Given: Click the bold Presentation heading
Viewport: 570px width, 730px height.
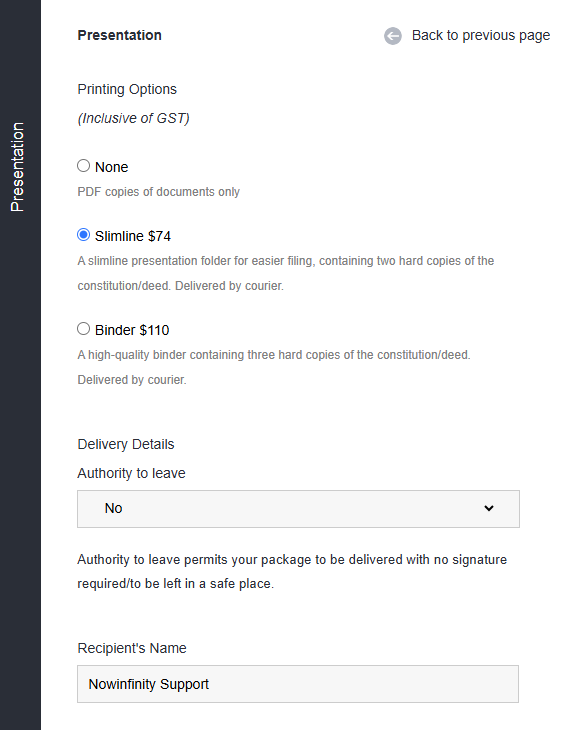Looking at the screenshot, I should coord(119,35).
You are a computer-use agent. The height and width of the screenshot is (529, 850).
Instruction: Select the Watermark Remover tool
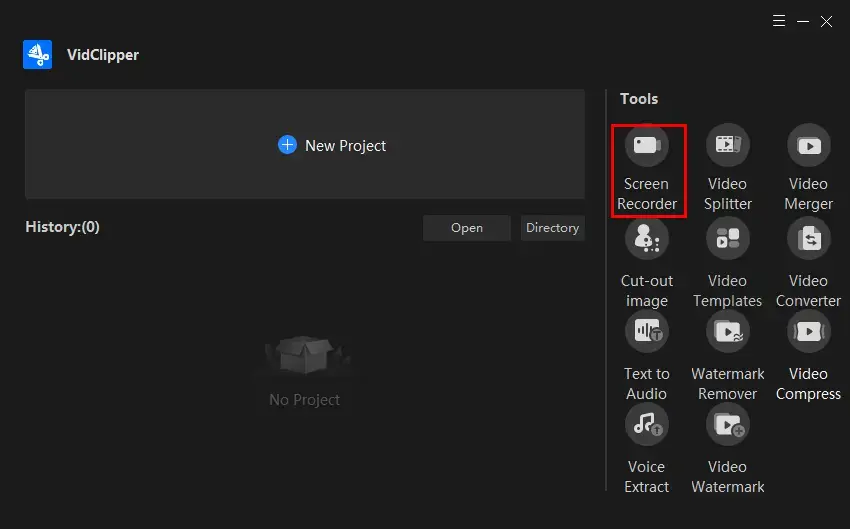click(x=727, y=333)
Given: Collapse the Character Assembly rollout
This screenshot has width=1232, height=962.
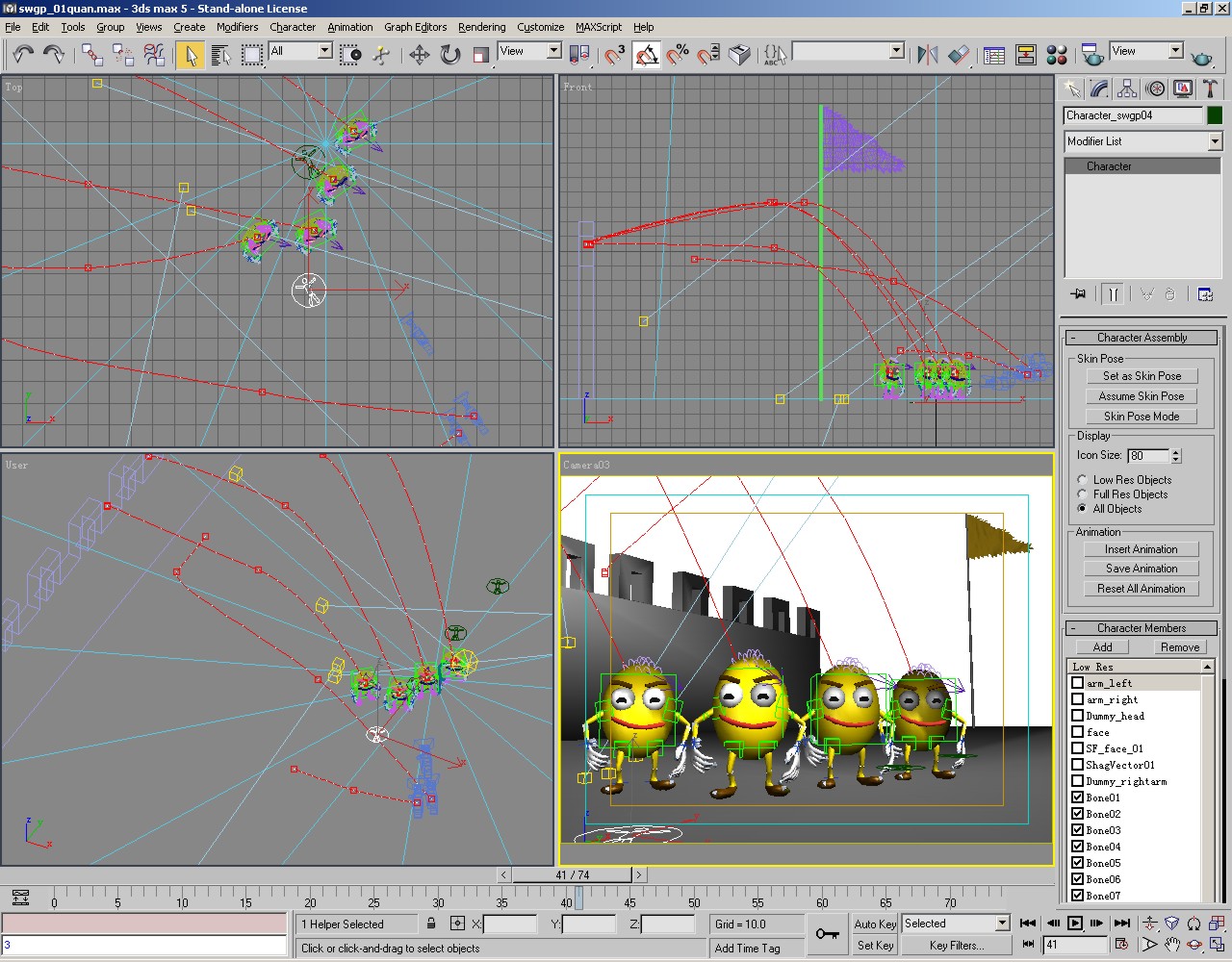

┄┄┄┄┄┄┄┄┄┄

## PROBLEM
Take each line above that contains "Given" and copy it out.

## TASK SOLUTION
Given: Click the bold Presentation heading
Given: Collapse the Character Assembly rollout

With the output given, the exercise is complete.